Action item. If a line in the entries below includes "computer", pick it out and copy it.

Data.
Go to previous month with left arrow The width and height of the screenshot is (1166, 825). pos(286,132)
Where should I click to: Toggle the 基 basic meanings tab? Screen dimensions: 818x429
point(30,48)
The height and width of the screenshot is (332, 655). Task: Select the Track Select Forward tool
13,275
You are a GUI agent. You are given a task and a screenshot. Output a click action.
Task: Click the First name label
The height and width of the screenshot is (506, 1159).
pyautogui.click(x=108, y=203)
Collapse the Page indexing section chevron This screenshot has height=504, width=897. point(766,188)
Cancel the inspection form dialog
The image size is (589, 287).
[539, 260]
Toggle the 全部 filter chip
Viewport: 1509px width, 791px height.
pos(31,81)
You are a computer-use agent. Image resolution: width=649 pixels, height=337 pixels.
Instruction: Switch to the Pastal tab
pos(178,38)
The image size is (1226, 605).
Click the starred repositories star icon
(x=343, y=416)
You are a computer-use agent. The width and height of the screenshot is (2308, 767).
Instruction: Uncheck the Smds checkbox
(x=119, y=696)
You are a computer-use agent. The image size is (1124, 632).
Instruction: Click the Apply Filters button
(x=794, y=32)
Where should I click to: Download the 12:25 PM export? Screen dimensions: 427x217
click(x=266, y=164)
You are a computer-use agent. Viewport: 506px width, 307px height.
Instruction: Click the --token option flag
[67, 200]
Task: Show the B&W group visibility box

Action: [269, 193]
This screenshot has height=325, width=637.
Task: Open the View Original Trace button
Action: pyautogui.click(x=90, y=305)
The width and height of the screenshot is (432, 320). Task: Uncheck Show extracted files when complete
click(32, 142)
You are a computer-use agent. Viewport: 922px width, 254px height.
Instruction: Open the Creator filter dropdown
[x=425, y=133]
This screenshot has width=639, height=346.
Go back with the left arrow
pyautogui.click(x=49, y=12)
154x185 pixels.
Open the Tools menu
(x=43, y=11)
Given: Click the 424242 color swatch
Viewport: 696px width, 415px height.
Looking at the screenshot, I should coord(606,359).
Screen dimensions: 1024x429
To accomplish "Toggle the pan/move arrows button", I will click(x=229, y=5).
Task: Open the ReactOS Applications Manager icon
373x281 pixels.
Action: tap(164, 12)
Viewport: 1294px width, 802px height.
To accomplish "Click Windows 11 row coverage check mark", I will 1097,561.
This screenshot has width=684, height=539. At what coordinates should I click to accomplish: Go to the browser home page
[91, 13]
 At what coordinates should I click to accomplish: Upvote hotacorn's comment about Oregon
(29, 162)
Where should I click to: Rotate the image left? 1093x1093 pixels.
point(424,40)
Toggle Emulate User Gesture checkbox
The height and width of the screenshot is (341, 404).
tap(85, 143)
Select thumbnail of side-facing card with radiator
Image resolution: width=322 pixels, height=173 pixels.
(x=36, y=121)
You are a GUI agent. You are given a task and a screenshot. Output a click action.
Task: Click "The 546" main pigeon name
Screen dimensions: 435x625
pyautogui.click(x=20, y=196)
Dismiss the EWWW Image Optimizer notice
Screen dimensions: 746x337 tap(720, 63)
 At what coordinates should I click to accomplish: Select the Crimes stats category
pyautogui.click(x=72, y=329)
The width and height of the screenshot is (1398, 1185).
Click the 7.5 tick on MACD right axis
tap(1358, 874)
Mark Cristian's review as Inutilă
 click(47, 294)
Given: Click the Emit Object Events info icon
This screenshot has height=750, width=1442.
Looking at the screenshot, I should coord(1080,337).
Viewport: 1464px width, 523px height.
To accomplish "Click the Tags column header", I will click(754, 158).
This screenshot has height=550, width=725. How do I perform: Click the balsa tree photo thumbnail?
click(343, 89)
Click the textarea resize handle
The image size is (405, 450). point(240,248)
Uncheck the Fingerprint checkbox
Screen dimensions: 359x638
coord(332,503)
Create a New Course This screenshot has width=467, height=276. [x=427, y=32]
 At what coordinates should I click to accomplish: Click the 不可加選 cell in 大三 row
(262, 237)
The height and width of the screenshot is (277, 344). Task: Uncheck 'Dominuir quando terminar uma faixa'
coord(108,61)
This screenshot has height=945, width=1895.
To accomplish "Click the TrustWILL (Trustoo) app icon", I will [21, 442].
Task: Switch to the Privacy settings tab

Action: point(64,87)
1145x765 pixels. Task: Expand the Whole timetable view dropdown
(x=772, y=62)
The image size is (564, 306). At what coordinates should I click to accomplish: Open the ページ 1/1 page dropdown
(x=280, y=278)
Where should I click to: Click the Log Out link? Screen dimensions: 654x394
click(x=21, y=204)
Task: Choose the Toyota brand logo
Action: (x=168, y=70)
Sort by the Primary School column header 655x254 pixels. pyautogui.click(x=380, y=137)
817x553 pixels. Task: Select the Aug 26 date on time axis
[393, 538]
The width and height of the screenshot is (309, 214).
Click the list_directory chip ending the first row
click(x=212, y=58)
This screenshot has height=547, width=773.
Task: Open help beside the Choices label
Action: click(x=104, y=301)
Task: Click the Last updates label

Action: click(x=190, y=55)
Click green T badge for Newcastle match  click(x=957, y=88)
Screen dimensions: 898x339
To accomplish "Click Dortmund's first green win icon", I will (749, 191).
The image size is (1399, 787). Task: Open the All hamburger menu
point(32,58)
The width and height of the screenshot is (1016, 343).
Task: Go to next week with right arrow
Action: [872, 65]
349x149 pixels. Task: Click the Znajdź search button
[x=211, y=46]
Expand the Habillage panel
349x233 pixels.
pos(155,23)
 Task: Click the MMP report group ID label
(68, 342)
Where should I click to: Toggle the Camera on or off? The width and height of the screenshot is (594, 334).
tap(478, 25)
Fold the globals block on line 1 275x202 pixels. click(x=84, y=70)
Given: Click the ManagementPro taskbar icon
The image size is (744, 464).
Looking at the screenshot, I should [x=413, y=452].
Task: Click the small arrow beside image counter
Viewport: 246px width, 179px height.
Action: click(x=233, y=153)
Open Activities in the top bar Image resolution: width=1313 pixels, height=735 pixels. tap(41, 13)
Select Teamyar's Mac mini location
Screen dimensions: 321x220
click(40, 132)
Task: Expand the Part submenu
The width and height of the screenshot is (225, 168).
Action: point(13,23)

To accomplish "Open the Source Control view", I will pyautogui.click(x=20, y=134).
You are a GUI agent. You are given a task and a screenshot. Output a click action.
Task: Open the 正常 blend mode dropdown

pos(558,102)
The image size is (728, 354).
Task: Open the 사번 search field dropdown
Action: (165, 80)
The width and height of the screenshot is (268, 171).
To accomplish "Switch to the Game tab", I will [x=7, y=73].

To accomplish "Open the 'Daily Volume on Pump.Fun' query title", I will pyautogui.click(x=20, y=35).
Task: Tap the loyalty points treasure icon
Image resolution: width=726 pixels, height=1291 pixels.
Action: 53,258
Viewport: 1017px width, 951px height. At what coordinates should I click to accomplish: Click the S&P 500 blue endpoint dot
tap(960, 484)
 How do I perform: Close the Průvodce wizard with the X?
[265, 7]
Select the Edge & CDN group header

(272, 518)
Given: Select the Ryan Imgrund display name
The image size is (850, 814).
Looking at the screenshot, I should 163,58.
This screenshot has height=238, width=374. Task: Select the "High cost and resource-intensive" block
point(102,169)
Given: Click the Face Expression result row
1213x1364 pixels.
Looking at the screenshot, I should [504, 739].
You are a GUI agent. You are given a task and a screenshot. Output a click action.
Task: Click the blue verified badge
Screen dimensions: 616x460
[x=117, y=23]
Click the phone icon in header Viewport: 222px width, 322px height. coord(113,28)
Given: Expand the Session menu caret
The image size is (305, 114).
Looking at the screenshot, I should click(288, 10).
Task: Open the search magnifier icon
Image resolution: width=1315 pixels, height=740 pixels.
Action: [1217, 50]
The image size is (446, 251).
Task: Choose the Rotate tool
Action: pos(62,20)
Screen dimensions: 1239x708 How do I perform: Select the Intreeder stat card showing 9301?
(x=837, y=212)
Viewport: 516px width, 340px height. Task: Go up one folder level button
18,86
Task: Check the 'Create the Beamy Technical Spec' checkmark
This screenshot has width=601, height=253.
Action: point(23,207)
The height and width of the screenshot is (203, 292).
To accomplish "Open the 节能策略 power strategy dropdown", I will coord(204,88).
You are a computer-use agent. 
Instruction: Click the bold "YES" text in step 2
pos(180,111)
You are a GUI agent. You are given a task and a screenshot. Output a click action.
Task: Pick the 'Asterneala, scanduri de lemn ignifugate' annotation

Exercise answer.
You are a computer-use agent. Image resolution: width=649 pixels, height=337 pixels.
You are a computer-use agent. The width and height of the screenshot is (2308, 767).
You are a computer-use agent. The image size is (1124, 632).
You are a computer-use agent. Viewport: 506px width, 307px height.
You are a computer-use agent. Viewport: 922px width, 254px height.
You are a computer-use agent. 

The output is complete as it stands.